But we don’t do these things or we don’t do them enough. We are far too content with the status quo, far too content with leaving well enough alone. God is not. And do we truly want him to hold us and the rest of the world accountable for all the things he has called us to do that we have not done?

God’s idea of glory is not the human idea of glory. God’s definition of sin is not the human definition of sin. Compared to his standard, we simply do not measure up.

But here’s the thing. When the Day of the Lord comes, when the day of judgment is upon us, it is not we who will be held to that standard. It is Christ who will be. The son, perfectly obedient to the Father, even unto death and the grave, who will stand in our stead. In the end, we will not get what we deserve. We will get what he deserved.
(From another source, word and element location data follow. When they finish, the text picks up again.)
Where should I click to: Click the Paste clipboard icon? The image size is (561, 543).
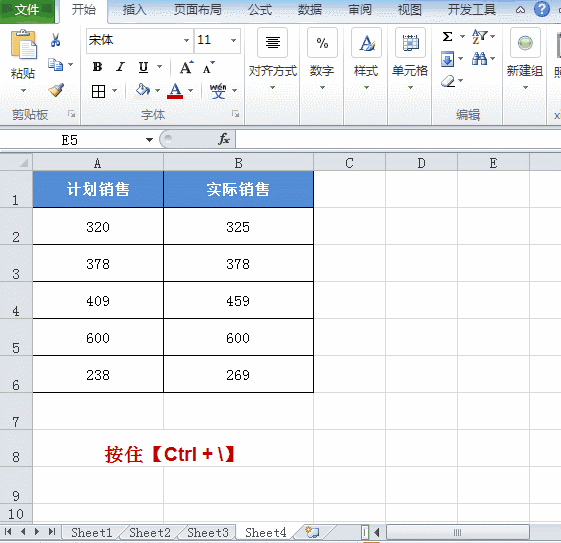pos(23,45)
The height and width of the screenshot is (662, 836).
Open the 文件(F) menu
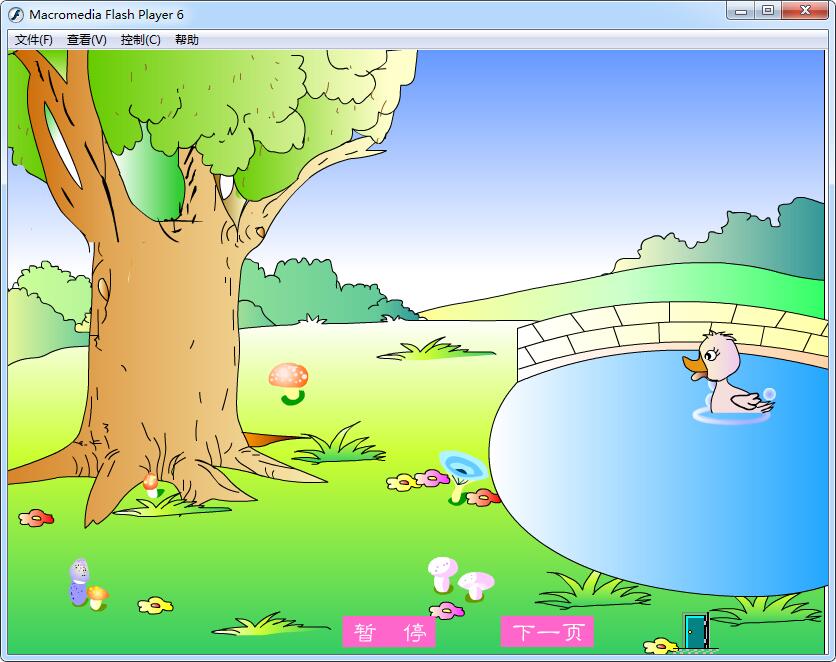pyautogui.click(x=34, y=40)
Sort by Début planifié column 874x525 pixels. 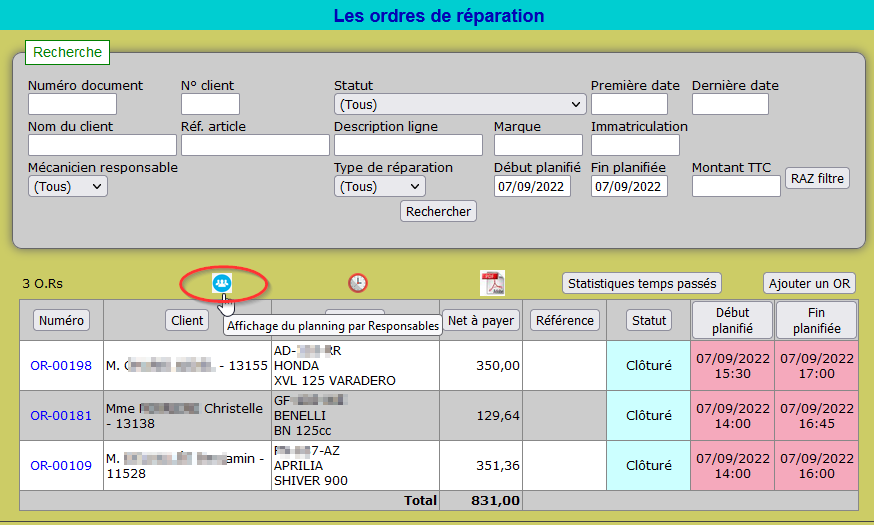pos(733,319)
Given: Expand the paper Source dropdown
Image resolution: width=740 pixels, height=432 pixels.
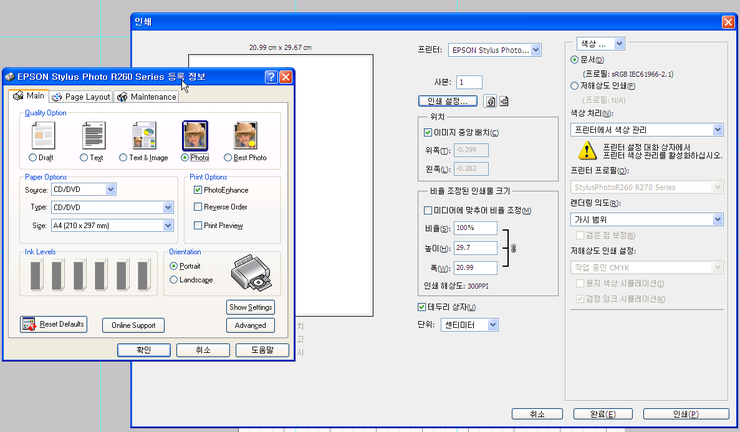Looking at the screenshot, I should [x=110, y=189].
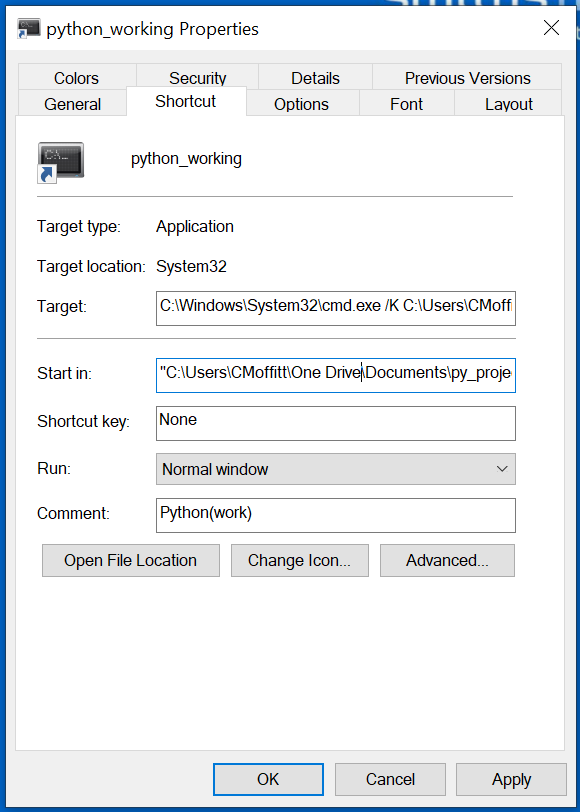Click the command prompt shortcut icon
This screenshot has width=580, height=812.
61,163
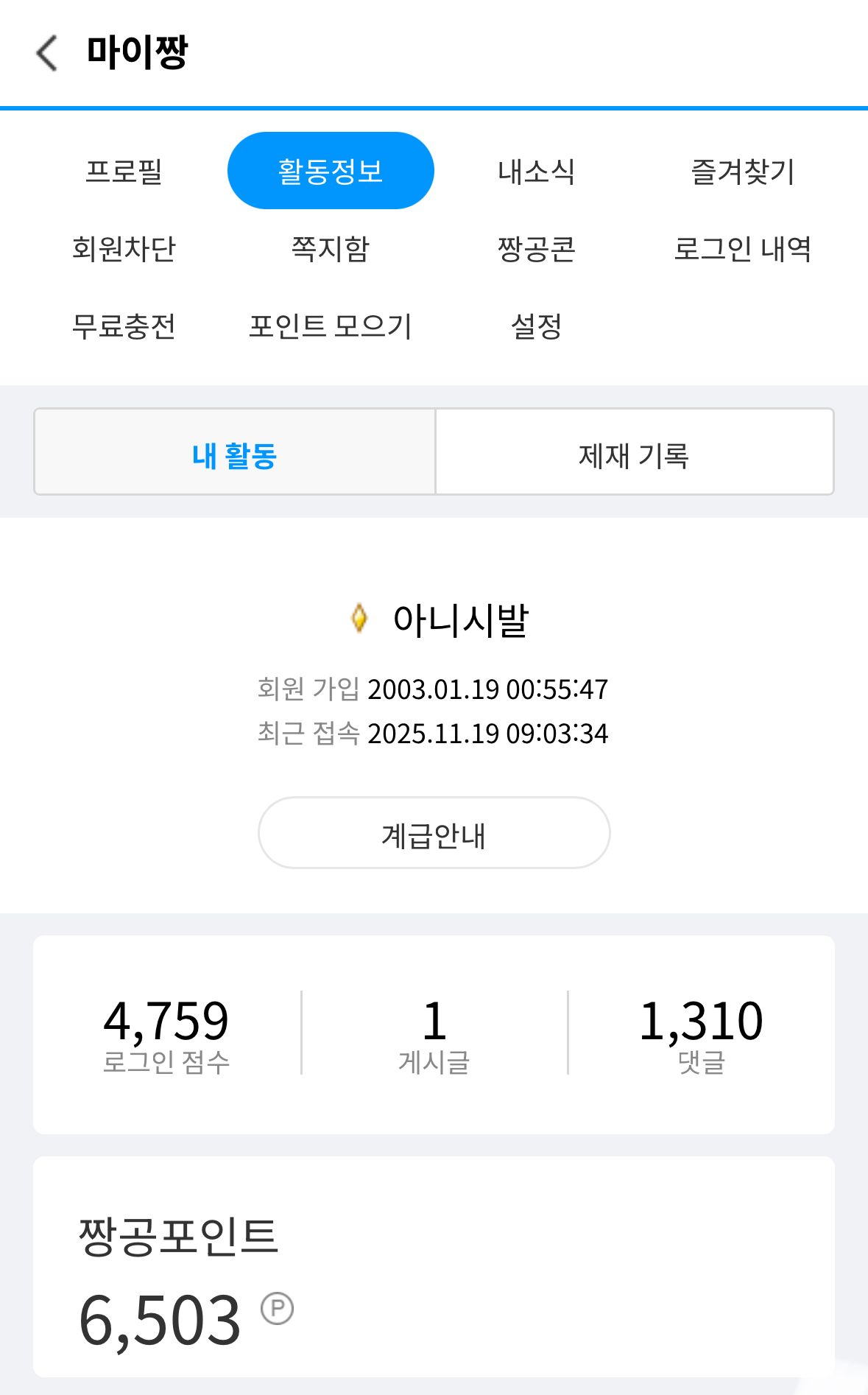
Task: Open the 프로필 tab
Action: (x=124, y=172)
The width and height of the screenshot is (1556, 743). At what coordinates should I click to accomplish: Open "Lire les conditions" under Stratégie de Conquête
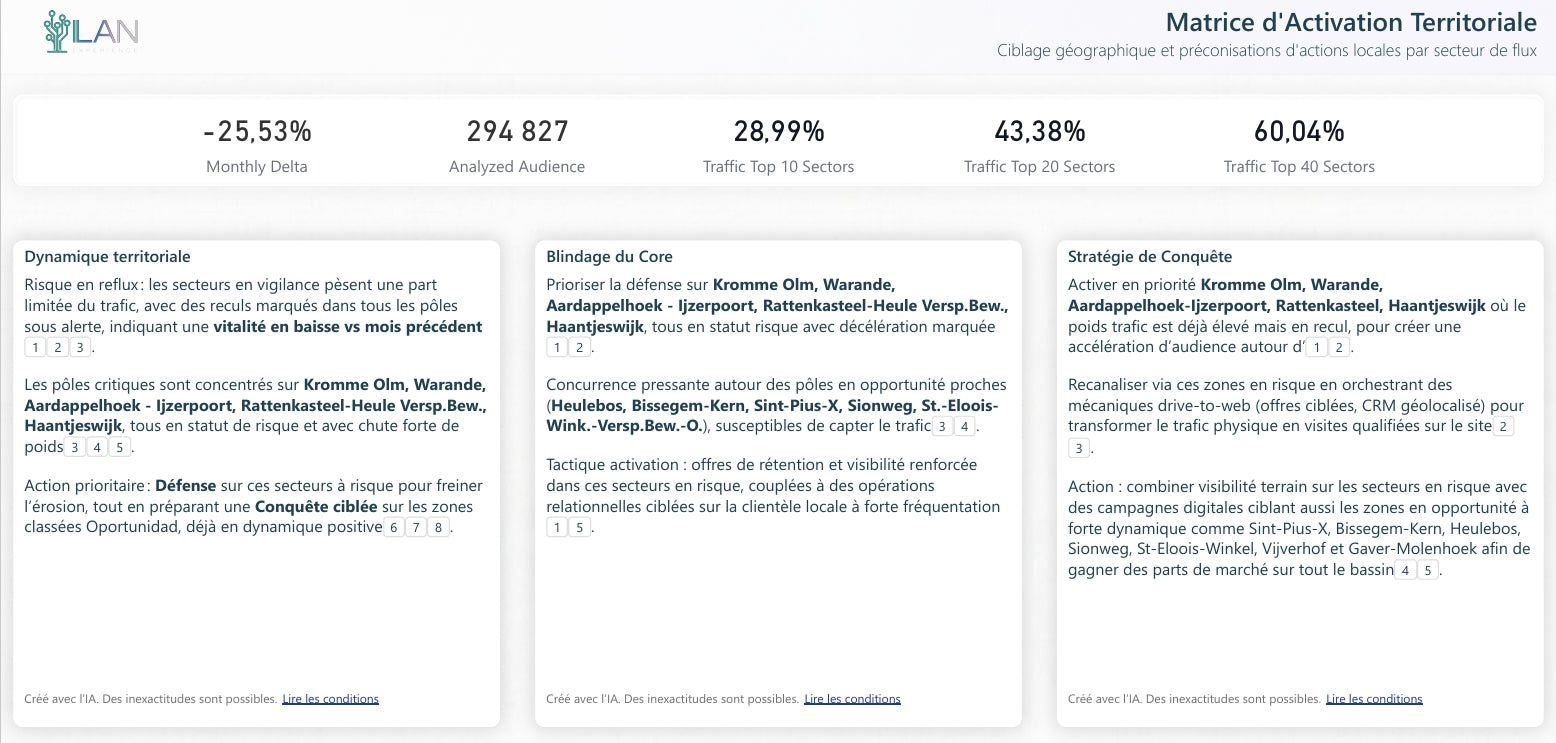click(x=1374, y=699)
And we’ve seen what that is. On the third day, Christ rose again from the grave. His reward, our reward, is resurrection from the dead and life eternal. We don’t deserve that. We deserve just about anything BUT that. But that’s what we get. That’s grace. That’s mercy. That’s God’s gift, and it is a gift, something given without merit.

When I realize that, when I realize how much I receive that I truly do not deserve, I’m dumbfounded. I’m dumbfounded. I’m astonished and I’m also motivated. I’ve been given far more than I deserve. I’ve got more than I need, God’s abundance is overflowing. It’s freeing. It’s liberating. And then I look to the world at all those still in bondage to the evils of this world and I ask myself “What am I going to do about that?” God’s given so much. I can share. You can share. And from his mercy to us, justice can roll down like waters upon them and we can take a few steps to set the world right. Not enough, but a start. Amen.